Sales Growth Initiatives

The Company provided additional details on its long-term sales growth strategy. Key initiatives include:

  • Expand Customer Base: New customer additions are a top priority in 2011. The Company believes that due to the high number of repeat purchases made by existing customers, an expanded base will create long-term value. To that end, the Company has extended its reach on the internet beyond its www.vitacost.com website and is now selling products through online marketplaces and testing new marketing vehicles such as daily deal sites and offline magazines. In the second quarter of 2011, the Company added 157,200 new customers, bringing total active customers to 1.2 million at June 30, 2011, up 10.2% year-over-year.
  • Expand Product Offerings: The Company has increased the number of new proprietary product launches in 2011 from 100 previously announced to a new goal of 150 by year-end. An estimated 135 of these are scheduled to be launched under the Vitacost VMHS label. Year-to-date, the Company has launched approximately 88 new proprietary products, 40 of which were launched in the second quarter of 2011. On the third-party side, the Company added 2,165 new SKUs in the second quarter of 2011, with 1,056 new products in its core VMHS category. The Company also continues to focus on faster growing categories such as personal care, sports nutrition and food.

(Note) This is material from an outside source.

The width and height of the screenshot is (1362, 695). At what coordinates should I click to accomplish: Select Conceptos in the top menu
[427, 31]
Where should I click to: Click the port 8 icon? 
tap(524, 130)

  • The Vitacost Brand: The process of converting the NSI proprietary product line over to the new Vitacost label continued in the second quarter of 2011 with the majority of products on track to be converted over by year-end.

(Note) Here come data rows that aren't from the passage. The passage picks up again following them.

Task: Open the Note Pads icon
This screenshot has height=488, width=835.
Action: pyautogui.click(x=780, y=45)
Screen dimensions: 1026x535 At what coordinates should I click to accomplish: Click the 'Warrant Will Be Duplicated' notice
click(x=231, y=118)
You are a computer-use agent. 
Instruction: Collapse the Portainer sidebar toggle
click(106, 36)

  • Elimination of Virtual Inventory: During the second quarter of 2011, the Company completed the process of bringing more than 12,000 former virtual inventory SKUs in-house. Sales of these products have accelerated, increasing over 170% on a monthly basis since the date of transition.

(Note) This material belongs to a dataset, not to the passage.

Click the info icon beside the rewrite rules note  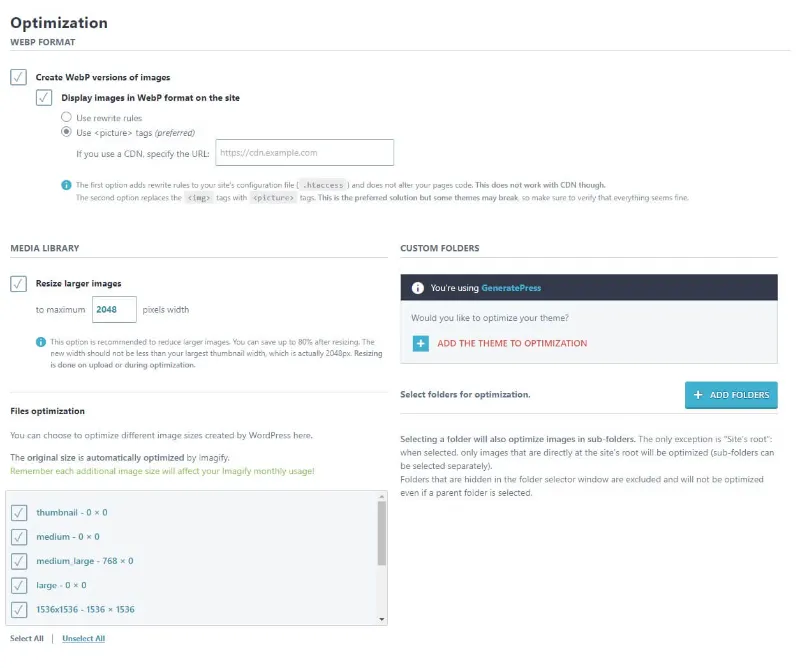pos(65,184)
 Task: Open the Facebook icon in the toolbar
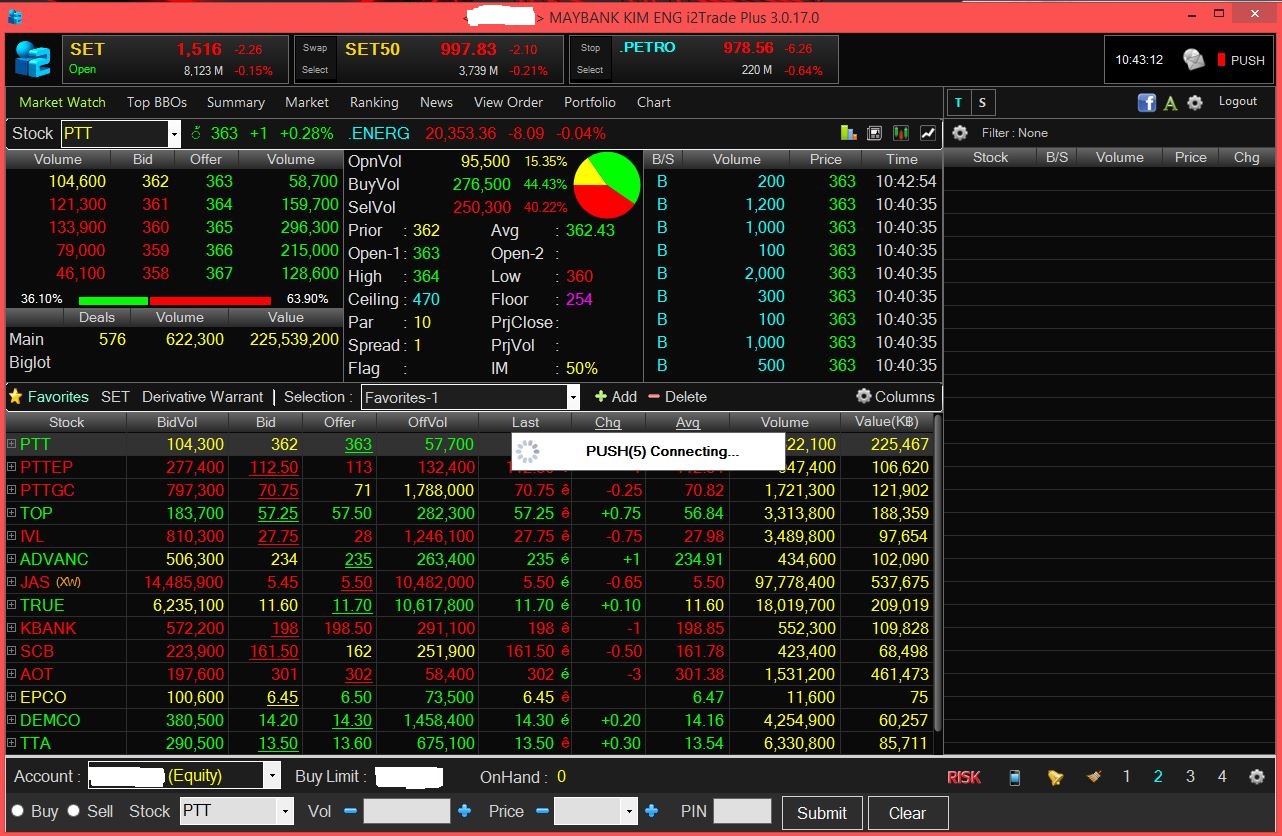pos(1147,102)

Second Quarter 2011 Results

For the second quarter of 2011, the Company reported net sales of $65.9 million, a 22.1% increase from net sales of $54.0 million for the second quarter of 2010. Due to the elimination of the loyalty membership program in the fourth quarter of 2010, advertising and fees earned from affiliates was negligible in the second quarter of 2011, compared to $0.2 million in the second quarter of 2010. Excluding these amounts, sales of third party product increased 36.5% year-over-year to $47.8 million. Sales growth of the Company’s proprietary products continued to improve sequentially and turned positive in the quarter with sales increasing 8.1% year-over-year to $16.2 million. This was the first positive growth in proprietary products in four quarters. Revenue billed from freight was down 50.2% compared to the second quarter of 2010 to $1.9 million as the Company offered ‘free shipping’ at an order value of $49 or higher during all three months of the 2011 quarter. Free shipping was not offered in the second quarter of 2010. The increase in net sales was primarily the result of an increase in the customer base and the number of shipped orders as customers responded positively to the Company’s promotional offers and new product offerings in both proprietary and third-party brands.